Try it – With no edits of any kind, print each record that follows.

BEGIN

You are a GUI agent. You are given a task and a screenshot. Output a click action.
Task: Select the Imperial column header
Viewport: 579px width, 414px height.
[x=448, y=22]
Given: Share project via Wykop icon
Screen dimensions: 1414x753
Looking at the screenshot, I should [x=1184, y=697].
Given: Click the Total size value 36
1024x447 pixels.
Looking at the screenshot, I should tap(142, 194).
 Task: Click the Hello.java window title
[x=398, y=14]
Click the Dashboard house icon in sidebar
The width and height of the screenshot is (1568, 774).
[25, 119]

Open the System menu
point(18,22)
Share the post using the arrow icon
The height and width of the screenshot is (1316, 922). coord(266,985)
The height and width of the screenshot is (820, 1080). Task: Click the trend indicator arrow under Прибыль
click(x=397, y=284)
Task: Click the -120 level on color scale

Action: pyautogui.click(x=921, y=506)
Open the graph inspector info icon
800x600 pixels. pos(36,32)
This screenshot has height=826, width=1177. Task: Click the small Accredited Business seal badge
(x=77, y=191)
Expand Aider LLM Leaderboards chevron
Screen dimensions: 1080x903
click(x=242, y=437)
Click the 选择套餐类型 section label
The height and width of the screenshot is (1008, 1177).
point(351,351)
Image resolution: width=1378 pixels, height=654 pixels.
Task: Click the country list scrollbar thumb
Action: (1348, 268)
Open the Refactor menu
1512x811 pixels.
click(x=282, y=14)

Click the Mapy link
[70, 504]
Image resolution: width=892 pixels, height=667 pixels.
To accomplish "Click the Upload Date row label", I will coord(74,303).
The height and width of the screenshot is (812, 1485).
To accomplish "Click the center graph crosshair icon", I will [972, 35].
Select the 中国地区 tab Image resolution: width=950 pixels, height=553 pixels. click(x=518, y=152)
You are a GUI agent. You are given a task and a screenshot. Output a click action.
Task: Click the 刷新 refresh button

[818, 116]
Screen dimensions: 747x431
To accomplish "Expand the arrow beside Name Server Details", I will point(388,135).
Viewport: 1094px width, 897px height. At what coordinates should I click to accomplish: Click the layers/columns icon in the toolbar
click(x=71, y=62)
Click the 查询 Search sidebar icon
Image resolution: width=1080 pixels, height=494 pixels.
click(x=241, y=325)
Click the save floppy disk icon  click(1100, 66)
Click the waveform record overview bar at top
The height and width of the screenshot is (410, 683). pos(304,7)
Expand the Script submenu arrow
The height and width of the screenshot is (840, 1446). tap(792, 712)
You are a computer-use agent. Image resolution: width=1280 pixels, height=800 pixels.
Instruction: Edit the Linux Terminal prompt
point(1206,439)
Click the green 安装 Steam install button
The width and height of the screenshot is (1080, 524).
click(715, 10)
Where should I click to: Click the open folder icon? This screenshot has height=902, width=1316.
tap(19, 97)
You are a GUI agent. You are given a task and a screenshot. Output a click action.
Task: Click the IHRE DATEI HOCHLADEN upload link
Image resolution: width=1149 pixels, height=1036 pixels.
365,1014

END

Final answer –
You are a GUI agent. You are given a task and a screenshot. Output a click action.
Task: Select the Imperial column header
Viewport: 579px width, 414px height.
[x=448, y=22]
Given: Share project via Wykop icon
Screen dimensions: 1414x753
Looking at the screenshot, I should [x=1184, y=697].
Given: Click the Total size value 36
1024x447 pixels.
Looking at the screenshot, I should tap(142, 194).
 Task: Click the Hello.java window title
[x=398, y=14]
Click the Dashboard house icon in sidebar
The width and height of the screenshot is (1568, 774).
[25, 119]

Open the System menu
point(18,22)
Share the post using the arrow icon
The height and width of the screenshot is (1316, 922). coord(266,985)
The height and width of the screenshot is (820, 1080). Task: Click the trend indicator arrow under Прибыль
click(x=397, y=284)
Task: Click the -120 level on color scale

Action: pyautogui.click(x=921, y=506)
Open the graph inspector info icon
800x600 pixels. pos(36,32)
This screenshot has height=826, width=1177. Task: Click the small Accredited Business seal badge
(x=77, y=191)
Expand Aider LLM Leaderboards chevron
Screen dimensions: 1080x903
click(x=242, y=437)
Click the 选择套餐类型 section label
The height and width of the screenshot is (1008, 1177).
point(351,351)
Image resolution: width=1378 pixels, height=654 pixels.
Task: Click the country list scrollbar thumb
Action: (1348, 268)
Open the Refactor menu
1512x811 pixels.
click(x=282, y=14)

Click the Mapy link
[70, 504]
Image resolution: width=892 pixels, height=667 pixels.
To accomplish "Click the Upload Date row label", I will coord(74,303).
The height and width of the screenshot is (812, 1485).
To accomplish "Click the center graph crosshair icon", I will [972, 35].
Select the 中国地区 tab Image resolution: width=950 pixels, height=553 pixels. click(x=518, y=152)
You are a GUI agent. You are given a task and a screenshot. Output a click action.
Task: Click the 刷新 refresh button

[818, 116]
Screen dimensions: 747x431
To accomplish "Expand the arrow beside Name Server Details", I will point(388,135).
Viewport: 1094px width, 897px height. At what coordinates should I click to accomplish: Click the layers/columns icon in the toolbar
click(x=71, y=62)
Click the 查询 Search sidebar icon
Image resolution: width=1080 pixels, height=494 pixels.
click(x=241, y=325)
Click the save floppy disk icon  click(1100, 66)
Click the waveform record overview bar at top
The height and width of the screenshot is (410, 683). pos(304,7)
Expand the Script submenu arrow
The height and width of the screenshot is (840, 1446). tap(792, 712)
You are a computer-use agent. Image resolution: width=1280 pixels, height=800 pixels.
Instruction: Edit the Linux Terminal prompt
point(1206,439)
Click the green 安装 Steam install button
The width and height of the screenshot is (1080, 524).
click(715, 10)
Where should I click to: Click the open folder icon? This screenshot has height=902, width=1316.
tap(19, 97)
You are a GUI agent. You are given a task and a screenshot. Output a click action.
Task: Click the IHRE DATEI HOCHLADEN upload link
Image resolution: width=1149 pixels, height=1036 pixels.
365,1014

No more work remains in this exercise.